[[ PROVIDED TEXT open ]]

Promised wages by Iraq rebels, Indian nurses to stay in Tikrit
05:24AM Thu 19 Jun, 2014
CHENNAI/KOTTAYAM: Hours after sending an SOS to Prime Minister Narendra Modi to ensure their safe return to India, 46 nurses from Kerala trapped in a hospital in the northern Iraq city of Tikrit on Wednesday evening said they had agreed to continue to work there after fighters from militant group, the Islamic State of Iraq and Syria (ISIS), assured them they would be paid their salaries and dues.
A nurse said the militants were courteous after they took control of Tikrit Teaching Hospital on Wednesday. The nurses have been on razor's edge since June 10 when ISIS fighters took control of Tikrit, the hometown of Saddam Hussain, and massacred 1,700 Iraqi air force recruits there.
"For the moment we're safe in the hospital," another nurse, Jency James, said. "We hear gunfire but don't know what's going on." She said the rebels had asked the nurses not to venture out of the hospital. "Though we have basic necessities, we're concerned about our safety," she said. "The bombing has cut off our internet connections and we don't know how long our phones will work."
Jency said 15 of the 46 nurses had not been paid for four months and were finding it difficult to survive. She said she had borrowed money and paid an agent Rs 1.60 lakh for a job with a salary of Rs 45,000 per month. "I have to pay back the loan. I don't know what I'm going to do," she said. "It's like being caught in a death trap."
Another nurse, Sumi Jose, who worked with Tikrit Teaching Hospital as a nurse, said, "We hear sounds of shooting and bombing outside the hospital. We are safe, for now. We have contacted the Indian ambassador in Iraq and the CM of Kerala. But there has been no action so far," Jose, who is from Kothamangalam, told TOI over phone from Tikrit. Red Cross officials however have told the nurses that it is not safe to travel to the airport.

[[ PROVIDED TEXT closed ]]

For each statement, say yes or no depending on whether it agrees with the article about the nurses trapped in Tikrit, and quote the exact words from the article that decide it. 1. The nurses came from Kerala. 2. All 46 nurses had gone four months without pay. 3. Red Cross officials told the nurses it was safe to travel to the airport.

[[ ENTRIES SHOWN open ]]

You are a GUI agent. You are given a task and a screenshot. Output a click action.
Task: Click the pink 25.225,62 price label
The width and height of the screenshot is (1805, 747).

[[ ENTRIES SHOWN closed ]]
[[ ENTRIES SHOWN open ]]

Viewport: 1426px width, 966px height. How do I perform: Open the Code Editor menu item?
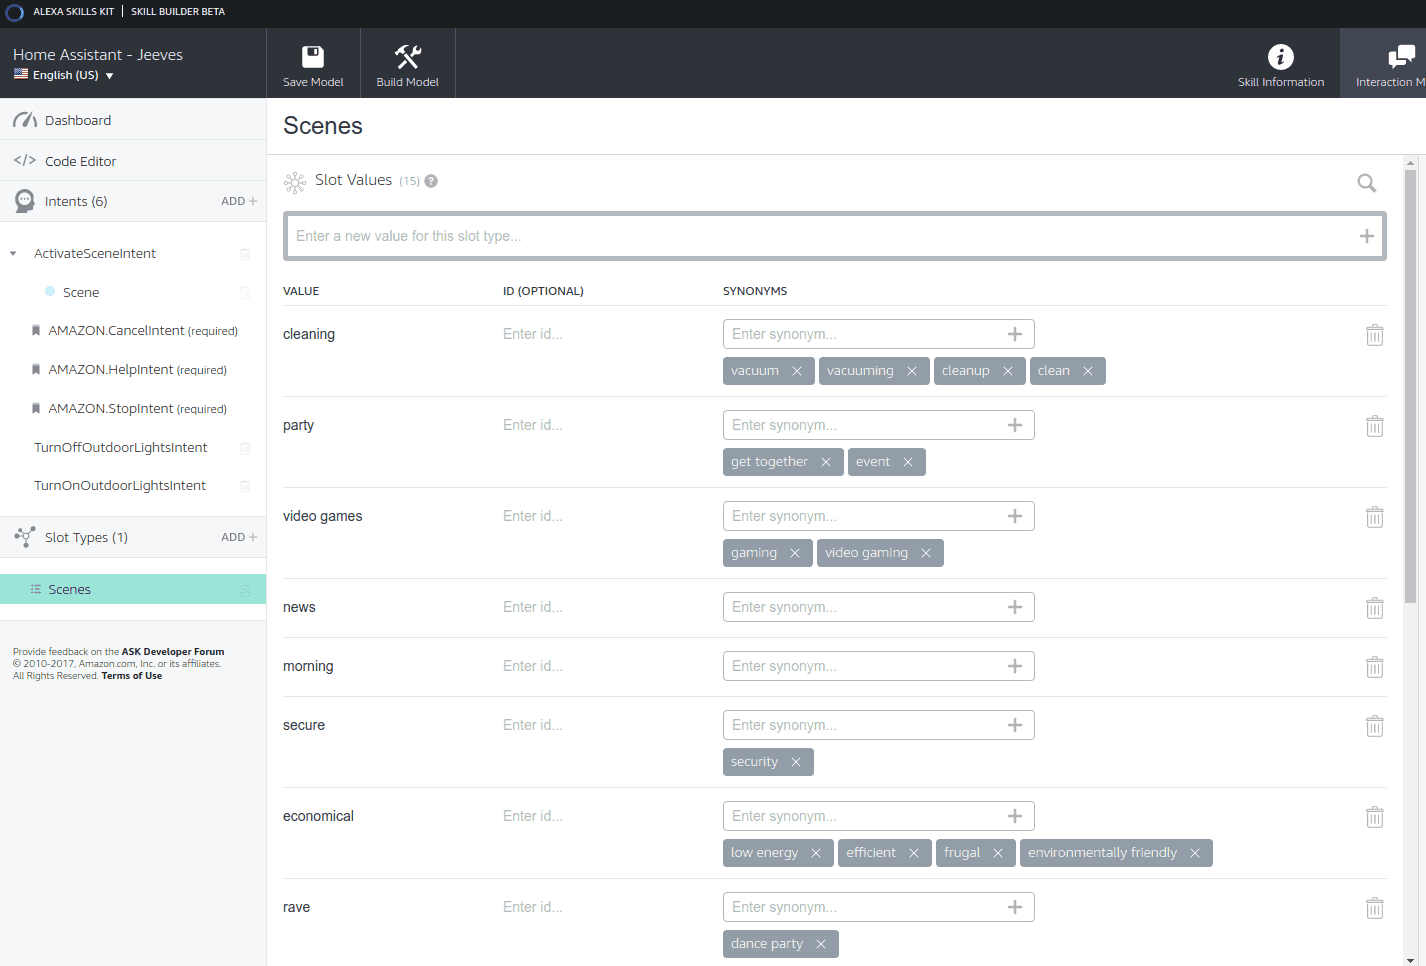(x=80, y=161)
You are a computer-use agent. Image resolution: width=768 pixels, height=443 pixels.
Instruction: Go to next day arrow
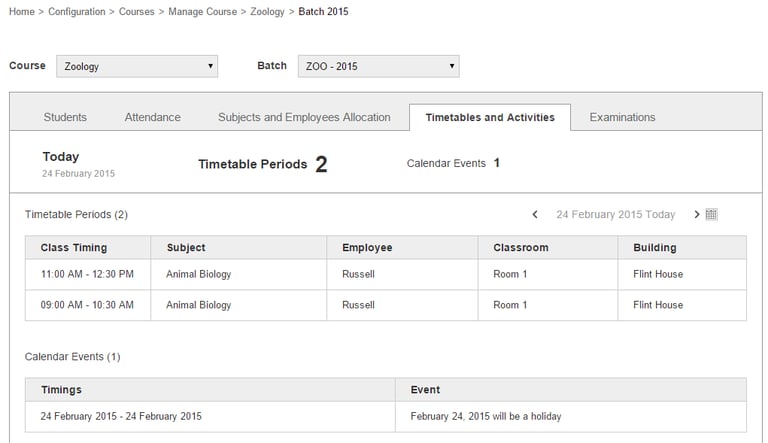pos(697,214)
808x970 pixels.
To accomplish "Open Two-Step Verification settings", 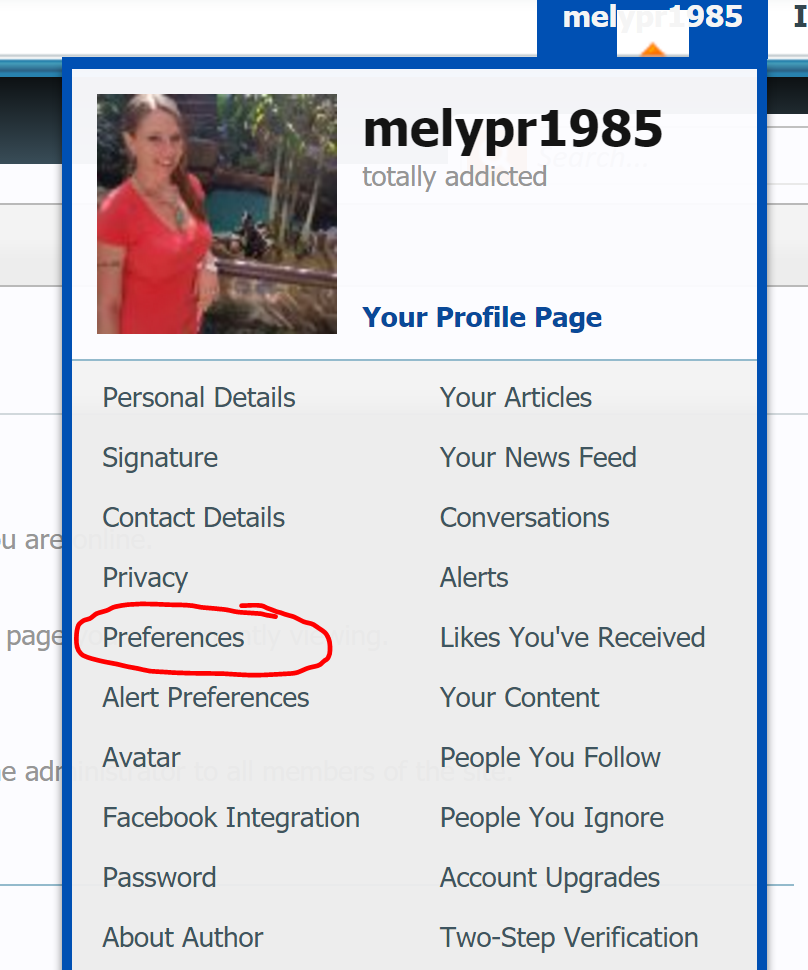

[[ ENTRIES SHOWN closed ]]

RESPONSE TO THIS TASK:
1. Yes: "46 nurses from Kerala trapped in a hospital in the northern Iraq city of Tikrit"
2. No: "15 of the 46 nurses had not been paid for four months"
3. No: "Red Cross officials however have told the nurses that it is not safe to travel to the airport."